# AV Christmas display?... cross your fingers



## Mik (Jan 2, 2008)

The guy who manages the Old Stone House (historic carriage inn) for the local university told Kim that he'd like us to put up a display in December (two consecutive weekends)- not sure if we'd be inside or out, or how much space. - He said he'd get back to us with the details after T-giving.









While we aren't even certain how much space we'll be given, we still have several choices to consider on scenery
Option 1: Kim collects Christmas houses, she has about 50, but they are pretty much O scale.... OTOH we could put more stuff in the same space 
Option 2: The Piko buildings from the layout, tarted up with tiny wreaths from the craft store.
Option 3: The handbuilt uncompressed scale (ie huge) buildings that we take to outdoor events
Plus about 30 little artificial pine trees to fill in. 

We'll probably get white batting or bedsheets to fake 'snow', and to keep from any possibility of scratching their floors if we're inside.

Other than that, we'll also have to decide freight or passenger, and which engine to use. If we have a large enough space, then the Connie or 2-4-4-2 with a long freight is impressive... Otherwise it will probably be the modified Stainz.... unless I have the battery powered plow mogul finished.

It's really hard to plan when you don't know if you're planning for 5' x 8' or 20' x 25'.......


----------



## steamtom1 (Jan 2, 2008)

Our Club did a Christmas Show some five years ago. It was great fun...


----------



## Allan W. Miller (Jan 2, 2008)

Getting back to you "after Thanksgiving" sure doesn't give much time to plan and execute much, especially since he didn't even specify an indoor or outdoor location. It's easy enough to throw something together on short notice, I suppose, but I wouldn't want to be involved in such a project unless I could do it right.


----------



## Mik (Jan 2, 2008)

My theory is this - guys who say "My way or the highway" irritate the crap out of me. So I try to be extra flexible over stuff that, in the big picture, doesn't really matter. The stone house is a mile from our house, so hauling stuff back, or even making a second trip for more, isn't really that big of a deal. I waste more money than that on cheese crackers. 

If I can find a plywood base of suitable size, I have coroplast and Lemax vinyl 'stone' sheeting here, so I may even build a 1/24 model of the building itself, as it appeared in the teens, when it was a private home.


----------



## Mik (Jan 2, 2008)

Well, the display is a definite go. We'll be inside, on Dec 9. We'll find out exactly how much space they want us to fill on Nov 29. - for now I'm going on the assumption of about 8' x 12'. The era will be 1925-ish.... unless I get a whole bunch of 1880s stuff given to me before then, or lemax goes on clearance, lol! 

If anybody is local and wants to help, I won't turn it down. If you want to stop by and say, "Hi!" That would be great too


----------



## Mik (Jan 2, 2008)

GIVEN ENTRIES:
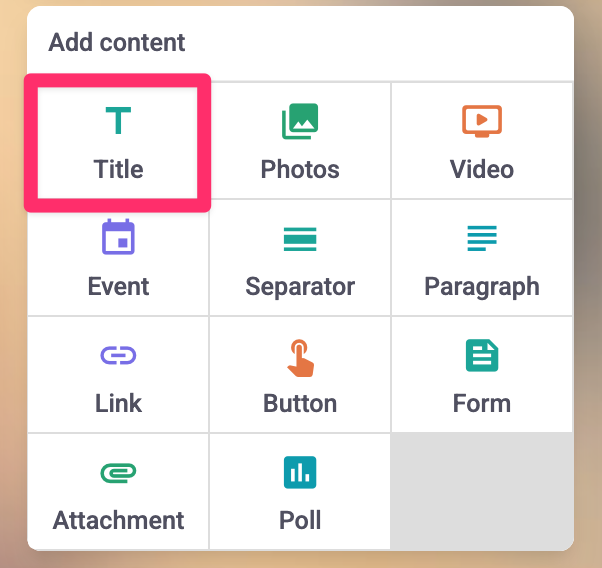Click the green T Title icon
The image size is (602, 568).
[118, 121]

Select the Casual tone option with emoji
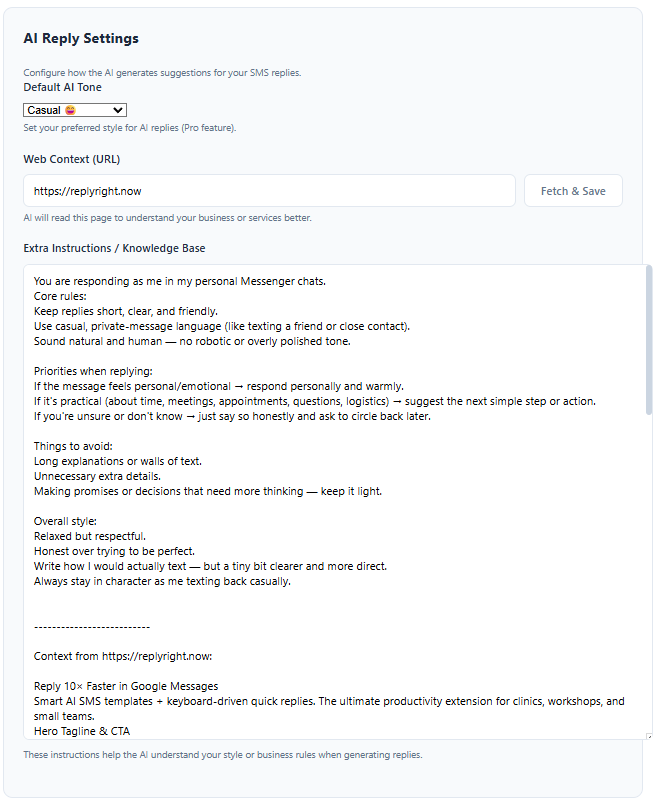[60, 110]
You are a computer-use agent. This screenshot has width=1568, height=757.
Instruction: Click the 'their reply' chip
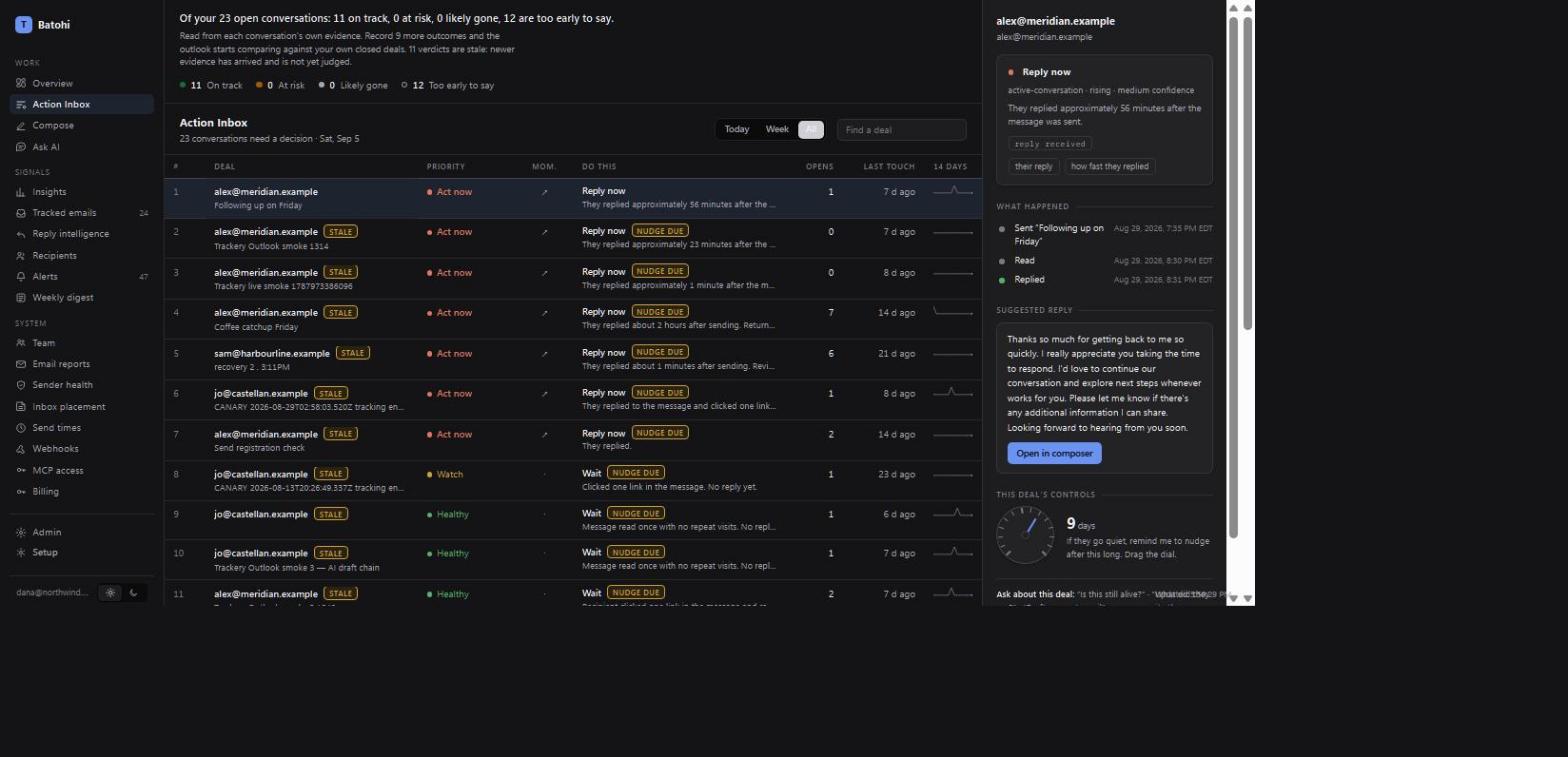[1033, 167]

WHAT TO WORK ON:
1. Say whether each statement agrees with the Christmas display thread, answering yes or no and quoting the words of the thread that decide it.
(a) Kim has about 50 Christmas houses.
(b) The stone house is ten miles from Mik's house.
(c) The display will be set up outdoors.
2. Answer these from the Christmas display thread:
(a) About how many little artificial pine trees are planned to fill in the scenery?
(b) What space is Mik assuming for now?
(c) What era will the display be set in?
3. List every engine that the Christmas display thread names as a possible choice for the display.
Nothing in the listing is needed here.

OUTPUTS IN ORDER:
1.
(a) Yes: "she has about 50"
(b) No: "The stone house is a mile from our house"
(c) No: "We'll be inside, on Dec 9."

2.
(a) About 30
(b) About 8' x 12'
(c) 1925-ish

3.
- the Connie
- the 2-4-4-2
- the modified Stainz
- the battery powered plow mogul